The Coalition has crafted several model fraud laws covering the crime of insurance fraud, creating a state insurance fraud bureau, the pre-inspection of automobiles and an anti-runner model.
But, there are additional creative statutes to address specific aspects of insurance fraud in state laws and regulations - actions that may not fit into any of the Coalition's models. Below are a few we encourage legislators and the fraud-fighting community to consider:
- Defining staged crashes as a crime
- Medical provider decertification
- Automobile Rate Evasion
- Airbag theft and fraud
- Shady contractors
- Venue law for prosecuting fraud cases
- Workers Compensation Premium Fraud
- Insurance agent fraud
Automobile Insurance FraudDefining staged crashes as a crime
There are several elements of staging an automobile crash to commit insurance fraud. One element deals with the runners and cappers that set up the crash. That is dealt in the Coalition's anti-runner model law. The other main element is targeting the staging of the crash itself. Florida's law deals with that - criminalizing the crash itself. Florida also has an anti-runner statute so the two laws can be viewed as bookends in attacking the organized stage crash rings.

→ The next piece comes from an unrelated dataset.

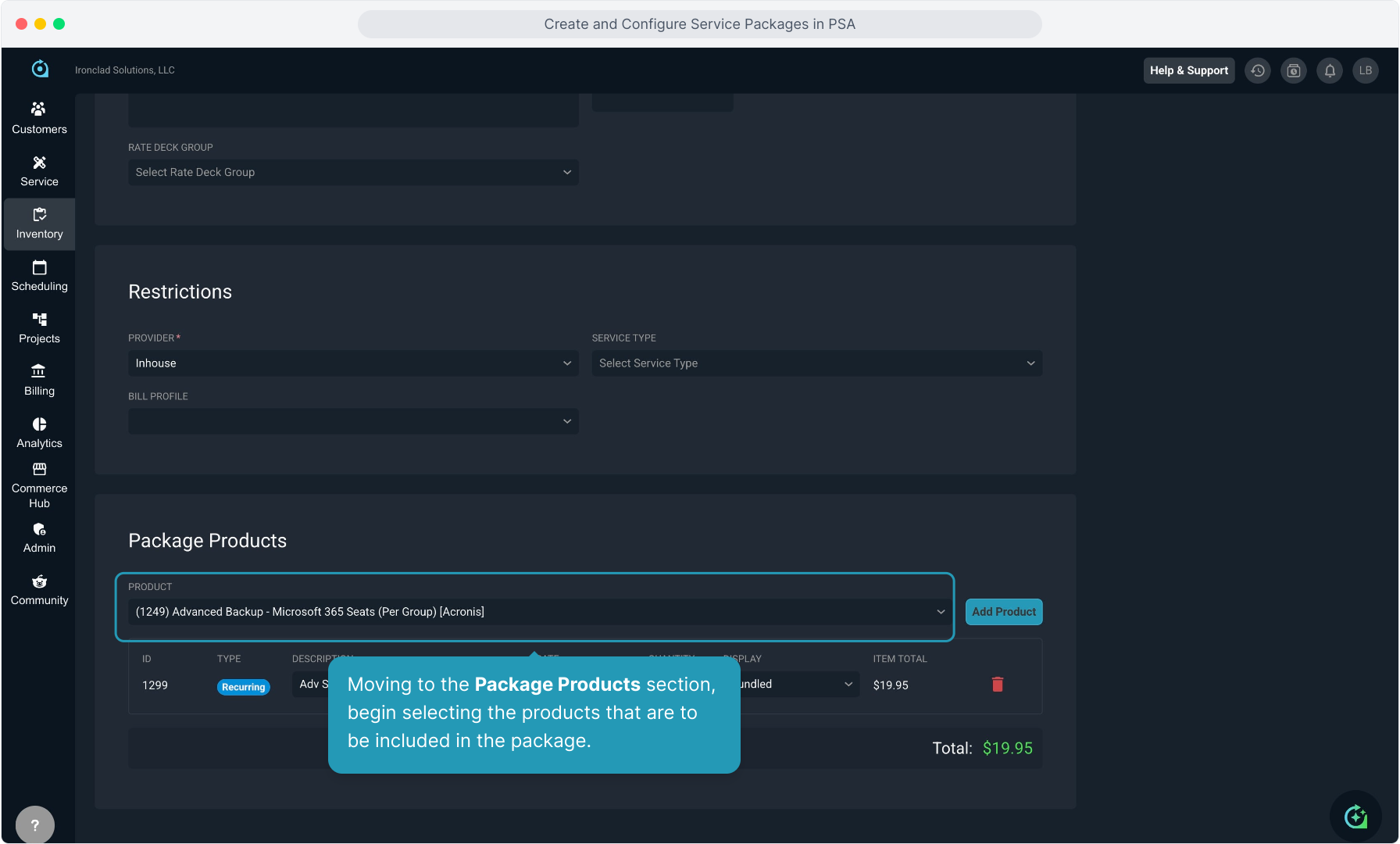The height and width of the screenshot is (844, 1400).
Task: Open the history clock icon
Action: tap(1258, 70)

The Florida law clearly defines the staging of the crash as a crime. The Coalition has noted that there have been a number of instances where innocent victims are seriously injured or have died due to a staged crash. The Florida law believes that those involved in staging a crash need to be punished by a specific law.Decertifying provider from receiving payment from auto insurance system
The Coalition has long held that providers who use their state licenses to commit insurance fraud should face license suspension and revocation. It is a key element of the Coalition's model insurance fraud law.
New York has taken the lead in those states that have no-fault automobile insurance laws to target health providers who commit automobile insurance fraud. It has established a procedure to decertify providers caught committing from obtaining benefits from the no-fault insurance system, New York clearly follows the intent of the Coalition's view on license review.
The New York Department of Financial Services also has crafted a regulation that would define how the state law would be implemented. Both the law and the regulation work in tandem and if the state enforces both should help combating the providers who commit automobile insurance fraud.
More states are starting to look at the problem of automobile rate evasion — out-of-state drivers illicitly registering and insuring vehicles in states and jurisdictions with lower premiums.
Consumers and businesses use out-of-state addresses to reduce their auto-insurance premiums. Insurance costs are lower in those jurisdictions. However that doesn’t reduce the insurance risk where the vehicle is garaged or driven. It adds costs to honest consumers and businesses who insure their vehicles in their home states.
States have looked at three distinct solutions:
- North Carolina several years ago began requiring proof of residence before an insurer can issue coverage for an auto. Drivers living in higher-premium states such as New York had registered and insured vehicles in North Carolina. Amendments in 2016 strengthened the law, targeting businesses that think they got a bargain by using false North Carolina addresses to insure their commercial vehicles.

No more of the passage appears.